EudraCT: 2021-003250-23, registered 25 August 2022, https://www.clinicaltrialsregister.eu/ctr-search/trial/2021-003250-23/NL .

BACKGROUND: Insufficient physical activity is a public health concern. New technologies may improve physical activity levels and enable the identification of its predictors with high accuracy. The Precious smartphone app was developed to investigate the effect of specific modular intervention elements on physical activity and examine theory-based predictors within individuals.
OBJECTIVE: This study pilot-tested a fully automated factorial N-of-1 randomized controlled trial (RCT) with the Precious app and examined whether digitalized motivational interviewing (dMI) and heart rate variability-based biofeedback features increased objectively recorded steps.
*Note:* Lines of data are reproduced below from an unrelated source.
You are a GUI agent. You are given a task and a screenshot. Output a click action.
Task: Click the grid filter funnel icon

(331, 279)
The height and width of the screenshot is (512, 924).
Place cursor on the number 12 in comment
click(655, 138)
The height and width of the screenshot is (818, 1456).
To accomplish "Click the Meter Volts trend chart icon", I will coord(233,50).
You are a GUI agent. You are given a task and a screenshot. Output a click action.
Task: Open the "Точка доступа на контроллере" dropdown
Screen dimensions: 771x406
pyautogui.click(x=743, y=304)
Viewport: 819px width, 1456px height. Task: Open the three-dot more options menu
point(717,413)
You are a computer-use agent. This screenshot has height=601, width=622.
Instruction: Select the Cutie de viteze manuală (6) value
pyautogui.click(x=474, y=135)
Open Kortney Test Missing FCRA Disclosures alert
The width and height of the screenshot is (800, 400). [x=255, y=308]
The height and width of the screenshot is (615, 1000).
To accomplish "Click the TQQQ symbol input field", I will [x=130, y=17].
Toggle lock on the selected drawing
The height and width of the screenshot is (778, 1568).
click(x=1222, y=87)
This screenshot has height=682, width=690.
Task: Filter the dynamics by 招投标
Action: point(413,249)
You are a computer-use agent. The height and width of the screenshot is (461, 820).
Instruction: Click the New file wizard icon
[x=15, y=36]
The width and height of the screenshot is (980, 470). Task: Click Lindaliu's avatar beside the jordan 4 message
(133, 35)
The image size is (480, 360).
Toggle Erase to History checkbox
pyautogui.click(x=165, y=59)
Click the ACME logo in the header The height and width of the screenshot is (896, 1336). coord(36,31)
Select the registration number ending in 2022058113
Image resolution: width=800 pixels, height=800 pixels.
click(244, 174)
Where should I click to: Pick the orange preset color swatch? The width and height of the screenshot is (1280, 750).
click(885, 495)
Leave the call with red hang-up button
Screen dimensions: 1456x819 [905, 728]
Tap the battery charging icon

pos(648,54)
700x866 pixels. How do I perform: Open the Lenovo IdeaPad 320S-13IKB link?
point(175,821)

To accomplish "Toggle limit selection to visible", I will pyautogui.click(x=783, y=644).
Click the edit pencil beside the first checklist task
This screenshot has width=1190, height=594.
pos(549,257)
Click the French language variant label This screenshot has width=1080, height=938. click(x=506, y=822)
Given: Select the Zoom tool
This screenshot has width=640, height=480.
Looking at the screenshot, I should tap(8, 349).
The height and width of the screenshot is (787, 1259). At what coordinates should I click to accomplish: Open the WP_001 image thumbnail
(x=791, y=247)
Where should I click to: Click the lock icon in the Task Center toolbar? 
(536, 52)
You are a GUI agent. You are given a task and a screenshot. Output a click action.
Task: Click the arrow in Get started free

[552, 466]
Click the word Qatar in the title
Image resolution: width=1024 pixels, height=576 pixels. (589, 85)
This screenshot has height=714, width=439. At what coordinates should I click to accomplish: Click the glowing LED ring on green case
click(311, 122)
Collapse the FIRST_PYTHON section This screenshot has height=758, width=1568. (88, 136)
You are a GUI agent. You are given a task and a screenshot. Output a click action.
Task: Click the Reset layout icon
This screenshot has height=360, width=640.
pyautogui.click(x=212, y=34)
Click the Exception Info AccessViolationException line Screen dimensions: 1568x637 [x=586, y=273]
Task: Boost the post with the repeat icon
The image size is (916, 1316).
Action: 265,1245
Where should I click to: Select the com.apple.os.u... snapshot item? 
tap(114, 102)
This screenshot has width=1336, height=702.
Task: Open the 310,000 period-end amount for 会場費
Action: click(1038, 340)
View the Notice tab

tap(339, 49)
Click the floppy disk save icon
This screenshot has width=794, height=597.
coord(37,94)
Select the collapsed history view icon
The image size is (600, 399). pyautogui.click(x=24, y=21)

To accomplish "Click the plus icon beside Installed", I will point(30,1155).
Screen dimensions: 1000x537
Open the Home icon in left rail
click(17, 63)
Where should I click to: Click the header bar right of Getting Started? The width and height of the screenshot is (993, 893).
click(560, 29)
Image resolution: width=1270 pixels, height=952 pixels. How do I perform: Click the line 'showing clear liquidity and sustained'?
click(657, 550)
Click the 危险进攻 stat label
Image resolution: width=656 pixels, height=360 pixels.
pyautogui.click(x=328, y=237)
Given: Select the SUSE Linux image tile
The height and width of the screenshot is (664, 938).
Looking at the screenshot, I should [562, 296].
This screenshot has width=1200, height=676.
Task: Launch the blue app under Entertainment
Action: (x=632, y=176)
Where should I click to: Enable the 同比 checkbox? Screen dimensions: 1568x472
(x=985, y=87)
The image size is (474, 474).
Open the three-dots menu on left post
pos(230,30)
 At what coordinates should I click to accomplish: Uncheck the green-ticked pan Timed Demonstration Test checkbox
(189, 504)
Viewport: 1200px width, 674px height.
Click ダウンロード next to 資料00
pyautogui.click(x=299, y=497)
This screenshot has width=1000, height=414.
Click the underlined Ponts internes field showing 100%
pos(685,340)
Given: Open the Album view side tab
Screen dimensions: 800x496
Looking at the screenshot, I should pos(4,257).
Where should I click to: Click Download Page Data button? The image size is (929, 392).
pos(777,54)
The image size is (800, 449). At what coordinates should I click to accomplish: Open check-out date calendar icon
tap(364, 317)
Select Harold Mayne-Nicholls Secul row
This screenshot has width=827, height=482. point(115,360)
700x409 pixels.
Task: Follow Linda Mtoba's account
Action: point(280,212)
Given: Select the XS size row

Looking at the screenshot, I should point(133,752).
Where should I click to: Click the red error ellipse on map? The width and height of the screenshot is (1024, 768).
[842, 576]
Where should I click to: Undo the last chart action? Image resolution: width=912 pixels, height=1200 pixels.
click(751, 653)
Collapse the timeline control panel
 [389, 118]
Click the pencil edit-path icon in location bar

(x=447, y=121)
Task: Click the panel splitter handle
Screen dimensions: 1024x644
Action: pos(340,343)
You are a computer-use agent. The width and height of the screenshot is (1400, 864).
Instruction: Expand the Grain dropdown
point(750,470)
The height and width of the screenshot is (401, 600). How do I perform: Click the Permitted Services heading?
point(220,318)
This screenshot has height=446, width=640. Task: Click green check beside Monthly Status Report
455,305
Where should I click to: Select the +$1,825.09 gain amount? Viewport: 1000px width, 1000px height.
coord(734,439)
The secondary aim was to assess whether daily self-efficacy and motivation predicted within-person variability in daily steps.
METHODS: In total, 15 adults recruited from newspaper advertisements participated in a 40-day factorial N-of-1 RCT. They installed 2 study apps on their phones: one to receive intervention elements and one to collect ecological momentary assessment (EMA) data on self-efficacy, motivation, perceived barriers, pain, and illness. Steps were tracked using Xiaomi Mi Band activity bracelets. The factorial design included seven 2-day biofeedback interventions with a Firstbeat Bodyguard 2 (Firstbeat Technologies Ltd) heart rate variability sensor, seven 2-day dMI interventions, a wash-out day after each intervention, and 11 control days. EMA questions were sent twice per day. The effects of self-efficacy, motivation, and the interventions on subsequent steps were analyzed using within-person dynamic regression models and aggregated data using longitudinal multilevel modeling (level 1: daily observations; level 2: participants). The analyses were adjusted for covariates (ie, within- and between-person perceived barriers, pain or illness, time trends, and recurring events).
RESULTS: All participants completed the study, and adherence to activity bracelets and EMA measurements was high. The implementation of the factorial design was successful, with the dMI features used, on average, 5.1 (SD 1.0) times of the 7 available interventions. Biofeedback interventions were used, on average, 5.7 (SD 1.4) times out of 7, although 3 participants used this feature a day later than suggested and 1 did not use it at all. Neither within- nor between-person analyses revealed significant intervention effects on step counts. Self-efficacy predicted steps in 27% (4/15) of the participants. Motivation predicted steps in 20% (3/15) of the participants. Aggregated data showed significant group-level effects of day-level self-efficacy (B=0.462; P<.001), motivation (B=0.390; P<.001), and pain or illness (B=-1524; P<.001) on daily steps.
CONCLUSIONS: The automated factorial N-of-1 trial with the Precious app was mostly feasible and acceptable, especially the automated delivery of the dMI components, whereas self-conducted biofeedback measurements were more difficult to time correctly. The findings suggest that changes in self-efficacy and motivation may have same-day effects on physical activity, but the effects vary across individuals. This study provides recommendations based on the lessons learned on the implementation of factorial N-of-1 RCTs.